Normally braces need to be worn to best place the teeth before the surgical procedure is undertaken, as well as to stabilise the dentition following the surgery. Recently, however, there has been an increase in the use of a surgery first technique where the stabilisation of the facial bones is achieved with the help of Skeletal Anchor Plates.
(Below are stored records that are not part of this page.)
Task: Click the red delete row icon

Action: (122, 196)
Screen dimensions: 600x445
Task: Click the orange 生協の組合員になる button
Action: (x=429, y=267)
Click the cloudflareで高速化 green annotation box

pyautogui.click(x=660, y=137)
Recent advances in surgical orthodontics has allowed bone lengthening to be achieved by osteogenic distraction in patients as young as 12. For the lower jaw, a technique known as Inter Molar Distraction Osteogenesis (IMDO) is used to generate new bone by progressive stretching where the mandible has recently been surgically divided. Final alignment of the teeth with braces is delayed until bone remodelling has occurred.

In the case of the underdeveloped upper jaw width, where treatment is undertaken after puberty when the two halves of the maxilla fuse, it may be necessary to surgically remobilise the halves before expanding with a Mid Palate Distractor. This procedure is known as Surgically Assisted Rapid Palatal Expansion.

The functional and aesthetic benefits achieved by facial skeletal correction surgery can be cosmetically outstanding and have a profound, life changing effect for the patient.

Peter has considerable experience and expertise in surgical orthodontics and is one of only a small number of orthodontists in Australia who is proficient in corrections utilizing distraction.